The circumstances of these scenarios are extremely diverse, and each have their own set of unique design requirements and constraints. The vehicle most efficient for a given task is never suited for every situation, though in the more undeveloped regions of space efficiency must often be sacrificed for versatility.
Faster-than-light
Interstellar travel utilizes the warp drive, a technology that permits a craft to exceed universe-relative speeds greater than the speed of light. The warp drive is the core of interstellar civilization, though its main drawback is inherent instability near sources of strong gravitation, which limits the travel of faster than light craft to specific locations in space.
Read more: Warp Drive
Sub-light
To navigate space between points within a single system, sub-light craft of infinite variety perform all tasks required of an interplanetary civilization. These are the spacecraft which ferry people, haul goods, and perform infrastructure servicing. Many spacecraft in this category are entirely automated and have no internal traversable layout.

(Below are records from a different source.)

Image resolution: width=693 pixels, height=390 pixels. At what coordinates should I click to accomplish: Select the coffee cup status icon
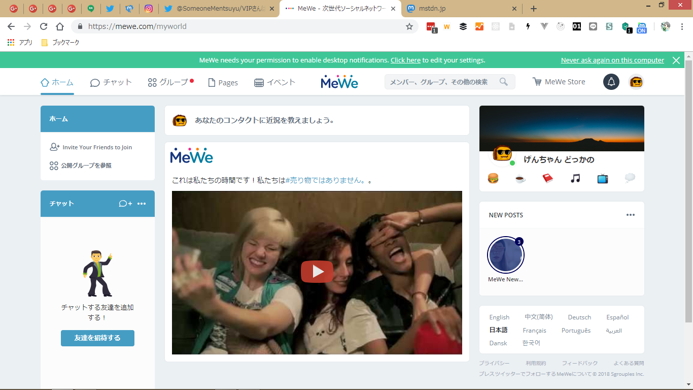click(521, 178)
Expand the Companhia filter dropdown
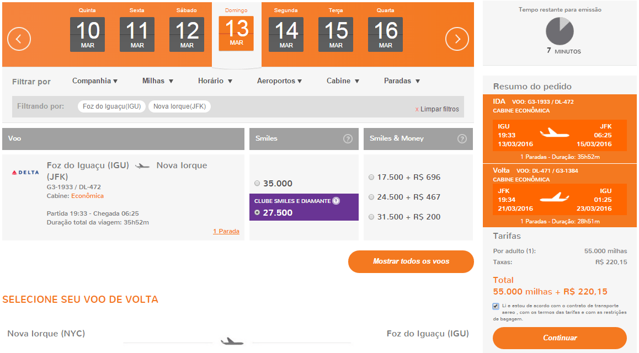The image size is (639, 353). tap(95, 81)
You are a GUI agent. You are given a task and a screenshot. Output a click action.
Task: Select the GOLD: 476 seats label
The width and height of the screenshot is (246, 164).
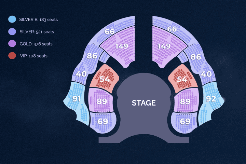[x=36, y=44]
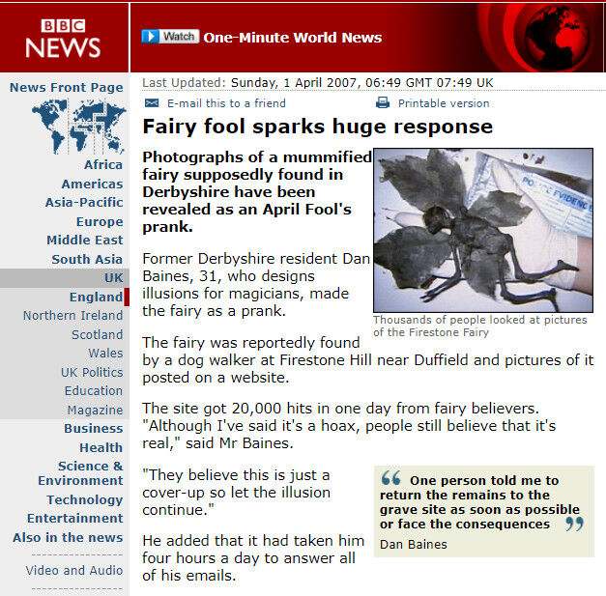Open One-Minute World News link
The image size is (606, 596).
coord(292,38)
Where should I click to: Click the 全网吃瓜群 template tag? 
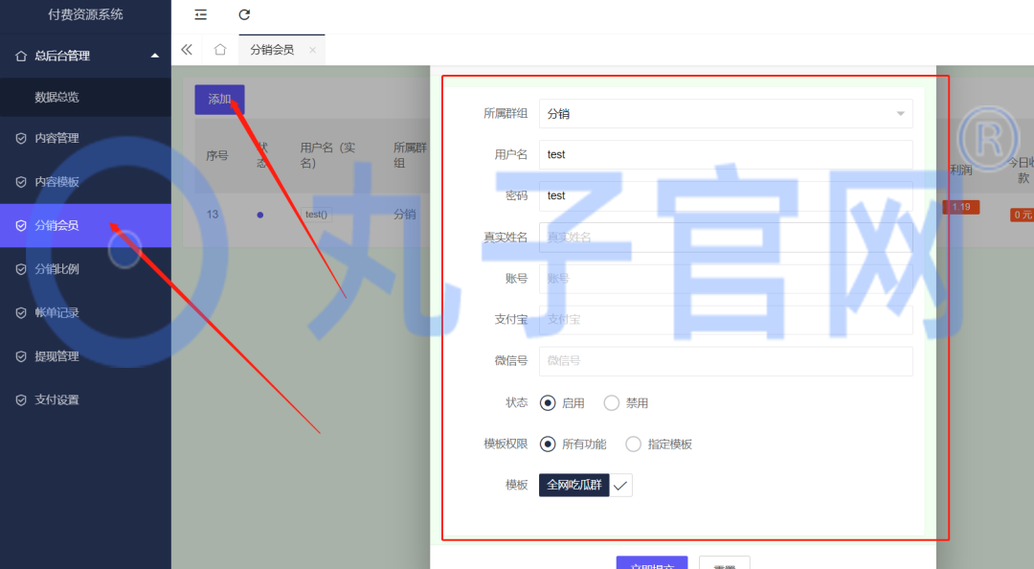(x=572, y=485)
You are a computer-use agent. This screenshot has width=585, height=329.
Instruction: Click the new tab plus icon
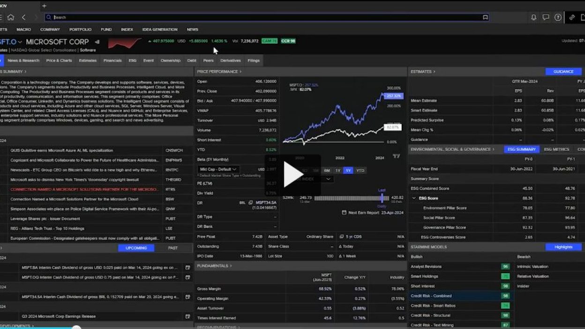[x=44, y=6]
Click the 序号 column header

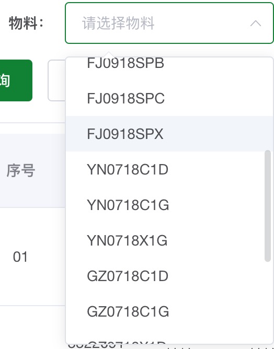21,170
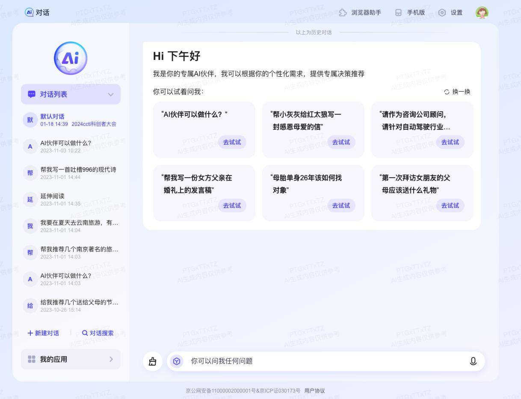Click the 浏览器助手 puzzle icon
Viewport: 521px width, 399px height.
coord(343,12)
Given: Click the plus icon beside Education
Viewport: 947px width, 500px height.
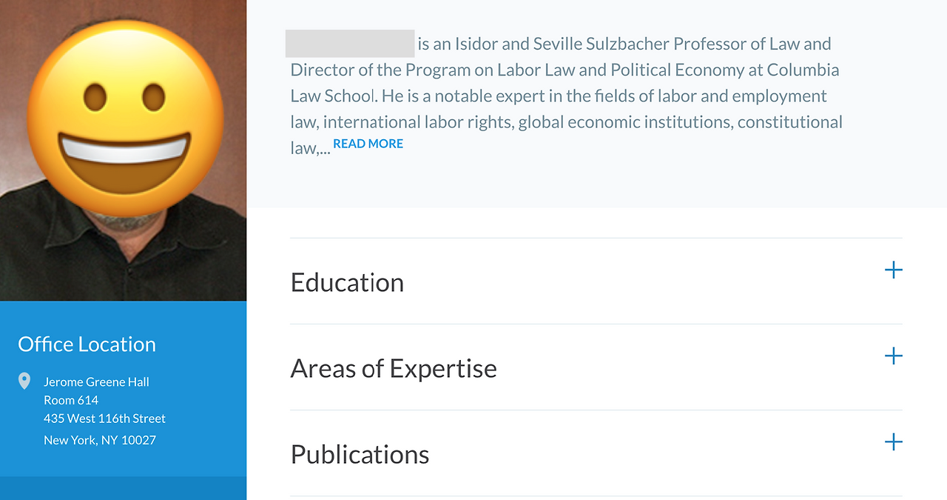Looking at the screenshot, I should pyautogui.click(x=893, y=270).
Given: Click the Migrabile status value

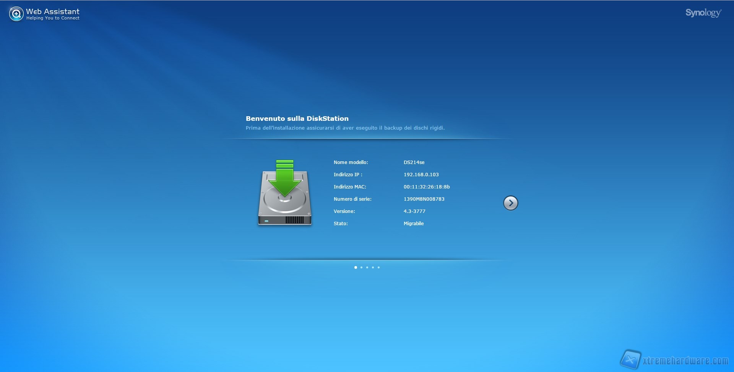Looking at the screenshot, I should point(413,224).
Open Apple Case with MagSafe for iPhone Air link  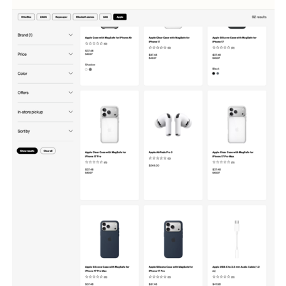tap(109, 37)
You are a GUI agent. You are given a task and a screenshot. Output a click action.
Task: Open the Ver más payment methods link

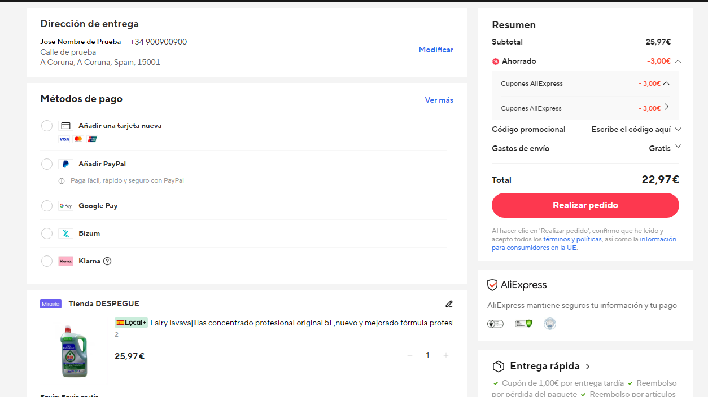439,100
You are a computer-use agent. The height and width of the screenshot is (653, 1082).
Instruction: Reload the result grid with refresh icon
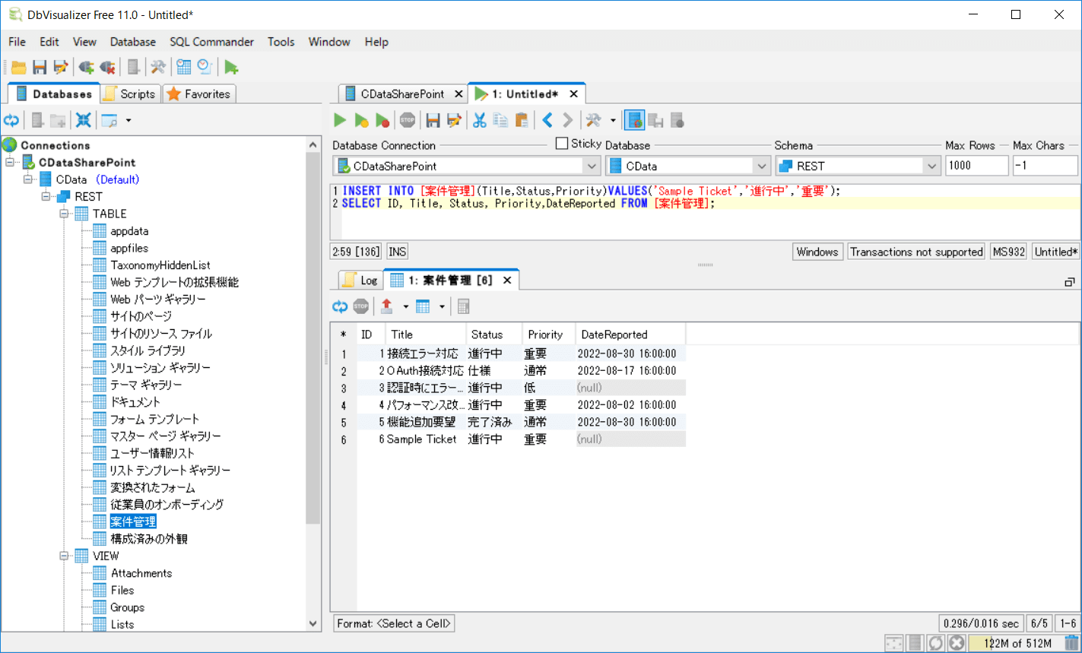point(340,306)
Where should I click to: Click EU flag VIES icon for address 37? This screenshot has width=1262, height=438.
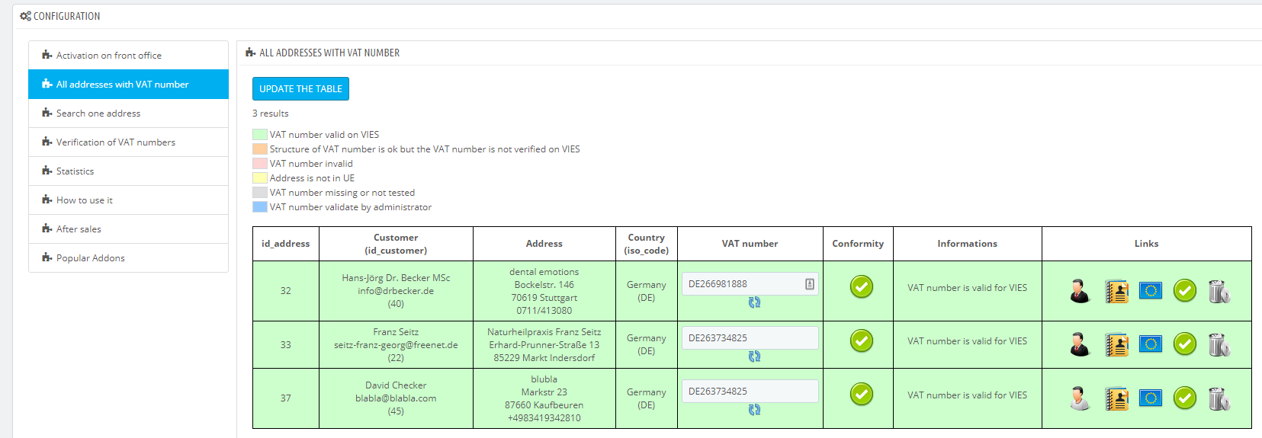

Read more: Sub-Light Spacecraft
Interplanetary
Interplanetary spacecraft are those which travel between different planets within a star system, and are typically the largest type of spacecraft. They carry extensive accommodations for prolonged isolation including backups of all critical systems and components, and their engines are designed to be more efficient for longer burns.
Interorbit
Short-range interorbit craft are those designed to travel between different points within the orbit of a planet or moon. This may be within the same orbital plane, or to different inclinations. These spacecraft are most efficient at higher impulses as they are often required to make rapid exchanges at faster timescales than ships traveling across a solar system. They also preferably utilize drives with less hazardous exhaust plumes due to the time they spend in more crowded space.
Long-range interorbit ships are those that transfer between the planet and moons of any given planetary system. These craft have their own distinct variety, as the transfer between two moons within a large gas-giant system is vastly different from the transfer between a low-mass planet-moon pair. These spacecraft will still on average be more efficient at higher impulses, but will often contain some interplanetary design features not found on shorter range craft.
Mass Drivers
Mass drivers offer a versatile range of uses, from surface operations to interplanetary ranges.
Read more: Mass Drivers
Surface operations
Surface-to-orbit and orbit-to-surface craft may be custom-designed to suit the features of the world they intend to service, but more versatile general-use craft are common as well. Single-stage-to-orbit (SSTO) ships are often capable of both operations – the descent and ascent between orbit and surface – and are the most common craft for this purpose. However multi-stage rockets with reusable components may be utilized on planets with stronger gravity wells or for other reasons. In these cases, the most common approach is full reusability for all stages.
Mass drivers can be used to accelerate payloads to rapid velocities, to reach or change an orbit or perform interplanetary transfers. This is commonly used with inert payloads that can handle intense accelerations, such as the transfer of planetside cargo into space, but a long enough track can accommodate even unaltered humans.
Space elevators are stations bound to a world’s surface with one or more tethers. Though challenging to establish, they offer very energy-cheap surface transfers.
Read more: Space Elevators
Transportation along the surface of worlds is handled by wheeled vehicles or trains as infrastructure and terrain accommodate, along with aircraft designed for that body’s atmosphere. Worlds without atmospheres are likely to be of low-enough mass that SSTO spacecraft can fulfill this flight role.